=== RECORDS PROVIDED ===

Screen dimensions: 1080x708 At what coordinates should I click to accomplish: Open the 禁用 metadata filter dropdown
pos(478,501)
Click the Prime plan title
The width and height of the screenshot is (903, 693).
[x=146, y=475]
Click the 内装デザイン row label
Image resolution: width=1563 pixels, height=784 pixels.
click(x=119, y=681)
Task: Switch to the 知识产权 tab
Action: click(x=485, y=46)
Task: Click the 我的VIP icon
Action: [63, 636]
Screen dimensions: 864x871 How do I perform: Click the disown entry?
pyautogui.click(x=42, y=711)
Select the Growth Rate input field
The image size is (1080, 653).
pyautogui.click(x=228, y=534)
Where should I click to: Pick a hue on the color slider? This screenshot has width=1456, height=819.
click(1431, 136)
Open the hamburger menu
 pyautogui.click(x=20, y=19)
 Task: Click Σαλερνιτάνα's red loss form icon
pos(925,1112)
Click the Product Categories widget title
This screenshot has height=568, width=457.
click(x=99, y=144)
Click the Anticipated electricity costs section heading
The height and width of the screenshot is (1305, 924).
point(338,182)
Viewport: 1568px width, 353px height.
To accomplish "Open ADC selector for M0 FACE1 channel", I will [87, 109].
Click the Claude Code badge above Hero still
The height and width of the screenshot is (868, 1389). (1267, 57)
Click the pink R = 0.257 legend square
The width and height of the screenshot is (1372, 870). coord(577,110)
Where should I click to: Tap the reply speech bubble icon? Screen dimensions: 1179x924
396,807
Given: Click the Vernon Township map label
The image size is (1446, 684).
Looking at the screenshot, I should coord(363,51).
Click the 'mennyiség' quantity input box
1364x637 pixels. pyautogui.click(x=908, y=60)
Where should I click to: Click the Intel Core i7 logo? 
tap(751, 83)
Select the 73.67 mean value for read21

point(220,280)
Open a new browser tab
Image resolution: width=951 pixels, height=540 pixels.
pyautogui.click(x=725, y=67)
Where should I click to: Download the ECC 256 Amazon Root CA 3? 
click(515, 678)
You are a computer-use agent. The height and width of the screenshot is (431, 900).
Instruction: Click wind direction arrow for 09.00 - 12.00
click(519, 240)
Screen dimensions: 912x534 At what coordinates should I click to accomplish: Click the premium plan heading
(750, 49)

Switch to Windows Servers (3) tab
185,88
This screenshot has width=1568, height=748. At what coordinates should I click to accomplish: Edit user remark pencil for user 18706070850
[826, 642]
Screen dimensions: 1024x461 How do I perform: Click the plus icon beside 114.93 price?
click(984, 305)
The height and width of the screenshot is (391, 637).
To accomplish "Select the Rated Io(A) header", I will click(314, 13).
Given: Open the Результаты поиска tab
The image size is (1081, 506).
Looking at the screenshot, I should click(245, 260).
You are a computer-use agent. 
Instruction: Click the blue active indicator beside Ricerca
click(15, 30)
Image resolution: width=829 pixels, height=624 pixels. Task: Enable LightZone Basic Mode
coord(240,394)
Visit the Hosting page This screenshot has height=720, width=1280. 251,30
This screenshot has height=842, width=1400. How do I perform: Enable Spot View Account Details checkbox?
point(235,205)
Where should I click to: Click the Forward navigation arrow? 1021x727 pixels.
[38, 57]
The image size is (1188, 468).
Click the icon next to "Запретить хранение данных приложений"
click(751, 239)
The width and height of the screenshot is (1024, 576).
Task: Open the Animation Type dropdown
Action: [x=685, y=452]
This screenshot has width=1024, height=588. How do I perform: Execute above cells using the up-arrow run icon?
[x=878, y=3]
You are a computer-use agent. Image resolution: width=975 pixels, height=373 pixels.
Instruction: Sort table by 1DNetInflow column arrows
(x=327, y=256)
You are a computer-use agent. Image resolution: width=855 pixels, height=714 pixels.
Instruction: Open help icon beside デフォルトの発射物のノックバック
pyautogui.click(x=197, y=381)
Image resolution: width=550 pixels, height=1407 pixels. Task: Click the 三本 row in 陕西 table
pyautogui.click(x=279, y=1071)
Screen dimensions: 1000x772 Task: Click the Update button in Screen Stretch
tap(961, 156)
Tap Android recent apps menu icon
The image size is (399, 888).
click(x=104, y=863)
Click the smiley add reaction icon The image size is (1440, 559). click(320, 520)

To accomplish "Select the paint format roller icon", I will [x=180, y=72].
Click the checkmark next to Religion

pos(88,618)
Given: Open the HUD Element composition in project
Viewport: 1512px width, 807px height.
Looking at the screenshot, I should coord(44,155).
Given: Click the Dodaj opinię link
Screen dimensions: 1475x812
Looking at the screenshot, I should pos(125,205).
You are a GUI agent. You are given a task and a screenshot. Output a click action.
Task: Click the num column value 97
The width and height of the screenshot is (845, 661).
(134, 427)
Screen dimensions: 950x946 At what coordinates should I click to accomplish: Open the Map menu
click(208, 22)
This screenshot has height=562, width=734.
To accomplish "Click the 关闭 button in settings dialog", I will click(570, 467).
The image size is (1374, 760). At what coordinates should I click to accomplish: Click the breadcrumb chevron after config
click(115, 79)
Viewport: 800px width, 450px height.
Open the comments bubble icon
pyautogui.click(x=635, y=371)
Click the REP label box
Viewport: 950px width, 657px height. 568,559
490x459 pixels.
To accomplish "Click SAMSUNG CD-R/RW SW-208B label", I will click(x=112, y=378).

===

### WORK TASK
Retype the entries above exactly, but only from the line containing "This screenshot has height=842, width=1400." through the line containing "The image size is (1188, 468).", both included.

### SOLUTION
This screenshot has height=842, width=1400. How do I perform: Enable Spot View Account Details checkbox?
point(235,205)
Where should I click to: Click the Forward navigation arrow? 1021x727 pixels.
[38, 57]
The image size is (1188, 468).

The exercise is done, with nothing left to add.